_SUPPLIED TEXT:_
_____

Stoles Over Chasubles

Date: July 23, 2023
Author: Fr. Edward McNamara, LC

Answered by Legionary of Christ Father Edward McNamara, professor of liturgy and sacramental theology and director of the Sacerdos Institute at the Pontifical Regina Apostolorum University.


Question: I see wider use of beautifully decorated stoles (concelebration style) being used and worn over the chasuble by concelebrants. What norms are available on this? -- F.C., Durban, South Africa


Answer: The General Instruction of the Roman Missal says in No. 337, "The vestment proper to the priest celebrant at Mass and other sacred actions directly connected with Mass is, unless otherwise indicated, the chasuble, worn over the alb and stole."


To this, we can add the specifications found in the 2004 instruction Redemptionis Sacramentum:


“No. 123. The vestment proper to the Priest celebrant at Mass, and in other sacred actions directly connected with Mass unless otherwise indicated, is the chasuble, worn over the alb and stole.' Likewise, the Priest, in putting on the chasuble according to the rubrics, is not to omit the stole. All Ordinaries should be vigilant in order that all usage to the contrary be eradicated.


"No. 124. A faculty is given in the Roman Missal for the Priest concelebrants at Mass other than the principal concelebrant (who should always put on a chasuble of the prescribed color), for a just reason such as a large number of concelebrants or a lack of vestments, to omit 'the chasuble, using the stole over the alb.' Where a need of this kind can be foreseen, however, provision should be made for it insofar as possible. Out of necessity, the concelebrants other than the principal celebrant may even put on white chasubles. For the rest, the norms of the liturgical books are to be observed. ...


“No. 126. The abuse is reprobated whereby the sacred ministers celebrate Holy Mass or other rites without sacred vestments or with only a stole over the monastic cowl or the common habit of religious or ordinary clothes, contrary to the prescriptions of the liturgical books, even when there is only one minister participating. In order that such abuses be corrected as quickly as possible, Ordinaries should take care that in all churches and oratories subject to their jurisdiction there is present an adequate supply of liturgical vestments made in accordance with the norms.”


While I am not quite sure what our reader means by “concelebration-style stoles,” I suppose that he means richly decorated stoles which are meant to be seen worn over the alb in those cases where the concelebrants use this possibility due to a dearth of available chasubles.


I have also sometimes observed at concelebrations a vestment of recent origin which falls halfway between a stole and a chasuble insofar as it has two strips falling in front and a single wider one that falls on the back with a hole in the middle for the head. It does not correspond to any official vestment but would probably count as a stole. It may have been inspired by some Eastern vestments, such as the Maronite stole.


All in all, however, the current law is quite clear that, when the chasuble is worn, the stole should be worn underneath.


During the 1970s and early ’80s, wearing the stole over the chasuble became quite popular. This fashion is now definitively on the wane.


Some countries have received specific permission from the Holy See to adopt special liturgical vestments such as a kind of combined alb-chasuble which necessarily requires the external stole. But this rather ugly and ungainly vestment has never quite caught on.


Although the norms have since been clarified, I would say that if a church or cathedral had made a significant investment in chasubles designed to be worn with a stole over the chasuble they could still be used until eventually replaced by new vestment that correspond to current regulations.

_____

_EXTRACTED ENTRIES:_
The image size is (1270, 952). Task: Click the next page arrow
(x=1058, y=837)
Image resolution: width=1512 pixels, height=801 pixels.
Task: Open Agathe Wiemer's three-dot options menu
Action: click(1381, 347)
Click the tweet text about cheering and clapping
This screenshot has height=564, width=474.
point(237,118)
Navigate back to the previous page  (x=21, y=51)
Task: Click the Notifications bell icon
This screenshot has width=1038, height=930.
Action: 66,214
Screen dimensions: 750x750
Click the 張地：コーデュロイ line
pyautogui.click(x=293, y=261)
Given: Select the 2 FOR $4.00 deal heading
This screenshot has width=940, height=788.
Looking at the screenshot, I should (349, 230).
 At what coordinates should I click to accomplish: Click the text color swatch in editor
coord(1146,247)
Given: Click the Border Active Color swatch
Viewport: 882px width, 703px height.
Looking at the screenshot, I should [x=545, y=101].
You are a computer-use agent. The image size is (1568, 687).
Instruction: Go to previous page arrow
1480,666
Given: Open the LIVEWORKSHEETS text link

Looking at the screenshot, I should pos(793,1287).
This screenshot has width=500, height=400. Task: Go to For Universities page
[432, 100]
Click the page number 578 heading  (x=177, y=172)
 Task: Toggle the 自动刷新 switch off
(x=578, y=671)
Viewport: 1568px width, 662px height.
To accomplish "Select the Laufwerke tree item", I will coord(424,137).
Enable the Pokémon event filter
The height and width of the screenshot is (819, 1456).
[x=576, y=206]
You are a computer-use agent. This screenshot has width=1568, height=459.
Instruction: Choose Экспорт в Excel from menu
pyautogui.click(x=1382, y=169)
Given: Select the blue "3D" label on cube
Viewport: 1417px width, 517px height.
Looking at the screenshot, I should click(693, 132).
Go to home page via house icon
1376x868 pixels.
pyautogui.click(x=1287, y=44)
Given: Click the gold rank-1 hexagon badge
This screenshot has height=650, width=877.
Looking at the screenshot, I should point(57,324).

_____

_WHAT YOU NEED TO DO:_ Reproduce the passage of the article on stoles over chasubles from "Answer: The General" to "contrary be eradicated.". The lines above were taken from a separate source.

_THE REPLY:_
Answer: The General Instruction of the Roman Missal says in No. 337, "The vestment proper to the priest celebrant at Mass and other sacred actions directly connected with Mass is, unless otherwise indicated, the chasuble, worn over the alb and stole."


To this, we can add the specifications found in the 2004 instruction Redemptionis Sacramentum:


“No. 123. The vestment proper to the Priest celebrant at Mass, and in other sacred actions directly connected with Mass unless otherwise indicated, is the chasuble, worn over the alb and stole.' Likewise, the Priest, in putting on the chasuble according to the rubrics, is not to omit the stole. All Ordinaries should be vigilant in order that all usage to the contrary be eradicated.